In an
op-ed for USA Today published yesterday evening,
Health and Human Services Secretary Kathleen Sebelius touted recent
progress the Obamacare tech team has made on repair efforts to the
health law’s troubled online insurance portal, HealthCare.gov.
“The site is running faster, it’s responding quicker and it can
handle larger amounts of traffic,” Sebelius wrote.
But please, she gently suggested, try to avoid rushing to
experience the improvements all at once. Even after saying that
“the system is now working smoothly for the vast majority of
users,” Sebelius also warned that those who prefer to shop online
“may want to visit HealthCare.gov in off-peak hours when there is
less traffic.”
So the online experience is working fine as long as no one*
actually uses it?
Some improvements do seem to have been made, but given the near
total failure of the initial rollout, that’s a pretty low bar. And
even still, it seems pretty clear that the new and improved
HealthCare.gov still has a few kinks to work out, even on the
front-end user experience that was supposed to be significantly
improved.
ProPublica’s Charles Ornstein
chronicled his own test of the reformed website this morning
and found “long delays loading pages, an endless circle of tasks
(some already completed) and ultimately an error message.” His
test-run ended with an unhelpful, grammatically incorrect apology,
“Sorry theres [sic] a problem with our system,” and a
recommendation that he log out and try again in 30 minutes. Others,
including Reason‘s Nick Gillespie, are reporting
similar
glitches in their attempts to use the site.
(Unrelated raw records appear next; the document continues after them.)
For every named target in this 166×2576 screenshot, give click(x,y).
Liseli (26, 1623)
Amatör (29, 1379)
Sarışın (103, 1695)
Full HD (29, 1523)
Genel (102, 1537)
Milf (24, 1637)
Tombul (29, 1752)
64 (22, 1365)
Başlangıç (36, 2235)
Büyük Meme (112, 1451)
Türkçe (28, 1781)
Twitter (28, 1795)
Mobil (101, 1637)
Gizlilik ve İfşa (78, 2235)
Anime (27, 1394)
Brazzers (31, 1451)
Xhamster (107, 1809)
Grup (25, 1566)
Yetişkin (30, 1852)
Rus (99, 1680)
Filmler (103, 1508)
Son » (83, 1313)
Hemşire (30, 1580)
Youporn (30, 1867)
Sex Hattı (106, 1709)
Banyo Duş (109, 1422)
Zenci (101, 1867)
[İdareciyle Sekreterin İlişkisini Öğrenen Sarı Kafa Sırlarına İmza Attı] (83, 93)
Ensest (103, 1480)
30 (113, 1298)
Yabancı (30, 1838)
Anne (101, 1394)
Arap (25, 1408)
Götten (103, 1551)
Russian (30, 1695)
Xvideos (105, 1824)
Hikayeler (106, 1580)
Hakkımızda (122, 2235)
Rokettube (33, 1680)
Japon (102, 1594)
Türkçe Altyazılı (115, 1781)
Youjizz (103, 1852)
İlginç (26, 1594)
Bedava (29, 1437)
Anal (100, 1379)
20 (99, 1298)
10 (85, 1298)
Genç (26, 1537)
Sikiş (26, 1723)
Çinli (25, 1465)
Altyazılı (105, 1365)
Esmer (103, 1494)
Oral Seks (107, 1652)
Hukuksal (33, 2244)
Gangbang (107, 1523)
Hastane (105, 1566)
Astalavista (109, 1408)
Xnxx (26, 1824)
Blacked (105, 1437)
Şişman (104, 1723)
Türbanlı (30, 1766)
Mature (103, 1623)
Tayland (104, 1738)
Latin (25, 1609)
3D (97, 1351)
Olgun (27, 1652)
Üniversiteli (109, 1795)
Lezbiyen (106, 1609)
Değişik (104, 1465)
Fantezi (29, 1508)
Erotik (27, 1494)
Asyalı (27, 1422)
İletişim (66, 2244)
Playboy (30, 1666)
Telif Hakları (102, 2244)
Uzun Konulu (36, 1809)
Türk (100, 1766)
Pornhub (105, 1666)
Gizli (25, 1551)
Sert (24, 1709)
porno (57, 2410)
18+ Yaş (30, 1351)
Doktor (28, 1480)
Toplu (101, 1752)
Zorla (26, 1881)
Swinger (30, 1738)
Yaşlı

Maybe these folks are just part of the minority of users still
expected to experience trouble. More likely, however, is that the
front end of the site still has some significant problems. And
remember: That’s the portion of the system that the tech repair
team prioritized, and was by now supposed to be working
smoothly for the vast majority of users.
With 30 to 40 percent of the site, including critical insurer
payment systems, yet to be completed and tested, you can bet these
problems will continue. Not only because it clearly takes longer
than expected to excise flaws from the system, but because
lingering problems with the portion that’s already been built will
take time and energy away from constructing and testing the
portions of the system that have yet to be put in place. The
administration delayed the Spanish language version of site from
its initial planned opening, and just last week announced
that the federally run small business exchange that was
supposed to open last month would be
postponed by a year. The team working on Obamacare is already
reported to be working around the clock on repairs; even if they
don’t burn out from the weeks of long hours, it’s inevitable that
building additional functionality and putting it through the paces
will fall by the wayside if the existing troubles aren’t fixed.
Even now, just a day after the relaunch, it seems likely that
the performance goals the administration was shooting for have not
actually been hit: On a press call this afternoon, a spokesperson
for the Centers for Medicare and Medicaid
Services backed
away from the 50,000 simultaneous users figure that
officials provided just yesterday.
If the administration does eventually meet its performance
goals, however, it remains to be seen whether they will be enough.
In the days following the launch of the exchanges, federal
officials falsely claimed that the sole cause of the system’s
dysfunction was too much traffic. But as we get closer to the
deadline for signing up for coverage that begins next year, traffic
loads could add to the system’s problems. The rebuilt system is
supposed to be able to handle about 50,000 concurrent users, but
when the site launched, there were as many as 250,000 people trying
to log on all at once. If a flood of users does try to sign up in
the next few weeks, that could be a problem.
So if demand for enrollment is high, the system is liable to
crash again, resulting in more of the kind of frustrations we’ve
already seen. On the other hand, if demand is low, then that
suggests a different set of problems—minimal interest in the
insurance being sold on the exchanges, and, as a result, smaller
risk pools made up of sicker individuals who will be more expensive
to insure. Either way, in other words, it won’t really
work.
*No, I don’t literally mean “no one.”